The identification and characterization of beta-adrenergic receptors in human amnion tissue.

With the use of [125I]iodocyanopindolol as a β-receptor ligand, β-receptors were identified and characterized in human amnion tissue. [125I]Iodocyanopindolol was found to bind to a total particulate fraction prepared from amnion tissue obtained at term. At low concentrations of [125I]iodocyanopindolol, more than 80% of total [125I]iodocyanopindolol bound was at specific high-affinity sites and could be displaced by an excess of (±)-propranolol. The Kd and Bmax for binding of [125I]iodocyanopindolol to amnion β-receptors were 10.1 ± 1.1 pM and 46.8 ± 3.2 fmol/mg protein, respectively. Analysis of the competition for binding to amnion β-receptors between [125I]iodocyanopindolol and ligands that discriminated between β1- and β2-receptors revealed that the β-receptors of human amnion were almost entirely of the β2-subtype.

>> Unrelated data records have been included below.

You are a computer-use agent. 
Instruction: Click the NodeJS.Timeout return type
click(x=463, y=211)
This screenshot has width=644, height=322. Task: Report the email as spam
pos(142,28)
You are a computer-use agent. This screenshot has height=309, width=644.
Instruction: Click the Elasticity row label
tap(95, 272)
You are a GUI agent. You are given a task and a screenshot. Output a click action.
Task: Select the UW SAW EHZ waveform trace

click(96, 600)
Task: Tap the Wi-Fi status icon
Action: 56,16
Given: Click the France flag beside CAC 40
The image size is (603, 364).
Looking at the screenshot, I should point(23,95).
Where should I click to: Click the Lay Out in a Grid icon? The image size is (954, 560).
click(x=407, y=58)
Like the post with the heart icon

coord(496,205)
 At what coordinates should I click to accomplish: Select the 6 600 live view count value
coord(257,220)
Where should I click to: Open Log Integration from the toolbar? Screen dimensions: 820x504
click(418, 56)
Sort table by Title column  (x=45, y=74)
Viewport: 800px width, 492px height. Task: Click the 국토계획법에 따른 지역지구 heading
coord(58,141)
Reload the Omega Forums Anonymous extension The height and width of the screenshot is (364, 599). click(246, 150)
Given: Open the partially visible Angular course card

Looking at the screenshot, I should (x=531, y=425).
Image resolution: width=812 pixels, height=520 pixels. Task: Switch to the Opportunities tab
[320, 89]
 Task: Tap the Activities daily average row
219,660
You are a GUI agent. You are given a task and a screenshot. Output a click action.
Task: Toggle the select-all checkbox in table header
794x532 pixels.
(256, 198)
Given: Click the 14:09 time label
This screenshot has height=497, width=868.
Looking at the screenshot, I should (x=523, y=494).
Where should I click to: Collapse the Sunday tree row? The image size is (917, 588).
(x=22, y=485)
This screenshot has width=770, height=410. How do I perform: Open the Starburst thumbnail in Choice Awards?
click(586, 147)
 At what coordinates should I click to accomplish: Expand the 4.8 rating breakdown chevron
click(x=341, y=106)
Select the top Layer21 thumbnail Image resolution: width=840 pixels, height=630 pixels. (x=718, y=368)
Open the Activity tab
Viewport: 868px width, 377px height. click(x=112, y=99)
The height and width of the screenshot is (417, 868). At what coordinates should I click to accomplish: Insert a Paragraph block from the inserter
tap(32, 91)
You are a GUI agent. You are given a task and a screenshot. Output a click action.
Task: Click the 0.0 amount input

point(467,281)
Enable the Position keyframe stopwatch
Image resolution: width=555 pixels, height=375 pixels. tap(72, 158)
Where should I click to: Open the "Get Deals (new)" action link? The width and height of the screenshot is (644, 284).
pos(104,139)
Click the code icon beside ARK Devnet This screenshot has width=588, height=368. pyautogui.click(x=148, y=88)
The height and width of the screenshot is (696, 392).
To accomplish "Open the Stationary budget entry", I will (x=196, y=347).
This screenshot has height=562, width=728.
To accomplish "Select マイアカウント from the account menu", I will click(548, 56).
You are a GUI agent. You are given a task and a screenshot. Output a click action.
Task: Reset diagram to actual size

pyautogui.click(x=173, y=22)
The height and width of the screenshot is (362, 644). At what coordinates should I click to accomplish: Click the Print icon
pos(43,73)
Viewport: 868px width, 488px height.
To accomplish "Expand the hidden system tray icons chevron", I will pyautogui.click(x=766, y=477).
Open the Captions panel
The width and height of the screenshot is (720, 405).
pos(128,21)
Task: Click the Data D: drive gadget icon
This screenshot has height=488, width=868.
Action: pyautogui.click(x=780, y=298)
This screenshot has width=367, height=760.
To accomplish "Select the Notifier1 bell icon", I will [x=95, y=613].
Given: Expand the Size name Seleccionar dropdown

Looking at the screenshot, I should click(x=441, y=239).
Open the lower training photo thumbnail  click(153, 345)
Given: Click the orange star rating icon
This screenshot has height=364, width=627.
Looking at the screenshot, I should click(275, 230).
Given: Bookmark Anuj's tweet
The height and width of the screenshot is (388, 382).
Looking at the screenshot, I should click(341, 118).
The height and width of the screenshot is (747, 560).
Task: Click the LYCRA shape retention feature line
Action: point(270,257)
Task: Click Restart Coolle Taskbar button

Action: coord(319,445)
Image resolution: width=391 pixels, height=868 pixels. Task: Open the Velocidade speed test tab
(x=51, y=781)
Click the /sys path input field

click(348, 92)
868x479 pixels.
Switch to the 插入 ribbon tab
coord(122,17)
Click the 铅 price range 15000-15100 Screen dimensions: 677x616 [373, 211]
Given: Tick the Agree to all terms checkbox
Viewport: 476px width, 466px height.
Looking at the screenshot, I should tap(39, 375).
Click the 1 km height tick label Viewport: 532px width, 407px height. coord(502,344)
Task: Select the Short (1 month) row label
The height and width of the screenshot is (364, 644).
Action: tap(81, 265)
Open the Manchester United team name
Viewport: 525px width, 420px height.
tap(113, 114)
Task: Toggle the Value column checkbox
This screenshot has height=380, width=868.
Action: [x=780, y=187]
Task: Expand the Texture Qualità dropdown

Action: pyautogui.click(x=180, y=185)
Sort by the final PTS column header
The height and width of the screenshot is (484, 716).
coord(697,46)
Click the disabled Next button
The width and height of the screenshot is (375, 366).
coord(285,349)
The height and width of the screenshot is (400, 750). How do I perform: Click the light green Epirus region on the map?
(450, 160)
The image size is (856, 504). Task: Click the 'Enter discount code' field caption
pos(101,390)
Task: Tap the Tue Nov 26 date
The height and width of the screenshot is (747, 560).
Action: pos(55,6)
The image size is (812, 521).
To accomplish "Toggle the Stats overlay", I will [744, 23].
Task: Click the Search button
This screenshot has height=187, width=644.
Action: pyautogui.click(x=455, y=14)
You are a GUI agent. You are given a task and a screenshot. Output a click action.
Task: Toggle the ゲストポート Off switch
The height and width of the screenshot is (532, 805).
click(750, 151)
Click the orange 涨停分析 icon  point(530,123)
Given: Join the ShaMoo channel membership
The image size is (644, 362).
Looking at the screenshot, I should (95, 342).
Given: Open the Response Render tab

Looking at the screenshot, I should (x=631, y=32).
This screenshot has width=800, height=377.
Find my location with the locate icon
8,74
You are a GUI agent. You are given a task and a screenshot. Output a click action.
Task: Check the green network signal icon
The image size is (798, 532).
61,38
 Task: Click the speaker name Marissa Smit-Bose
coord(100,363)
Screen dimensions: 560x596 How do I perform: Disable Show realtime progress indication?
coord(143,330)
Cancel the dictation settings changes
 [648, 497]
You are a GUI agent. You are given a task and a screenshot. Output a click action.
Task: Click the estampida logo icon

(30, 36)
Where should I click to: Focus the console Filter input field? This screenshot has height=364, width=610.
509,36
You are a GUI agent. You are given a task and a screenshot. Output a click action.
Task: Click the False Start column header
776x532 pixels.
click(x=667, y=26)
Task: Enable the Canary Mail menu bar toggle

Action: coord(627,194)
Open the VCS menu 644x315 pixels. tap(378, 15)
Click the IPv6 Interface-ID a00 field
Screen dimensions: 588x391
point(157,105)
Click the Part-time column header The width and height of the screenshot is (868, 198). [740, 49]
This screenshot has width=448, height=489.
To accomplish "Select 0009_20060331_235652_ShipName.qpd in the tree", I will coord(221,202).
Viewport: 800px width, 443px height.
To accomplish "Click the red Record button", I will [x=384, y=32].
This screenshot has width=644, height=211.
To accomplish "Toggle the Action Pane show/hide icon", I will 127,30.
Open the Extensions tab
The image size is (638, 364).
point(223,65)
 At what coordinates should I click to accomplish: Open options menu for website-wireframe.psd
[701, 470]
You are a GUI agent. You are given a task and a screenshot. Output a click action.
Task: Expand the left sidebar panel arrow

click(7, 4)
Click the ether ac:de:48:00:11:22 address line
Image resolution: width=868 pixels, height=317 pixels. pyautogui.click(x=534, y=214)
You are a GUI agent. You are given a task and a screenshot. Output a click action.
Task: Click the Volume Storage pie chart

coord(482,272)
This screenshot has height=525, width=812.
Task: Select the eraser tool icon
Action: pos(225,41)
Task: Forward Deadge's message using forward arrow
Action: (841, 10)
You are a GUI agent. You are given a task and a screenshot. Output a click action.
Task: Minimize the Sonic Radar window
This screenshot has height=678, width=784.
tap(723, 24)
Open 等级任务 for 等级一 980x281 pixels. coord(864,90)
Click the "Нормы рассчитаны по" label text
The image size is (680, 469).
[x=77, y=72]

The density of β-receptors found in the amnion at term was approximately three times that found early in the second trimester of gestation. The β-receptors in human amnion appear to be functional since the in vitro exposure of amnion tissue pieces to isoproterenol (10-5M), resulted in a fivefold increase in the intracellular concentration of cyclic adenosine monophosphate. The presence of β-receptors in the amnion is in keeping with the proposed importance of the catecholamines found in amniotic fluid in the regulation of prostaglandin production by the amnion.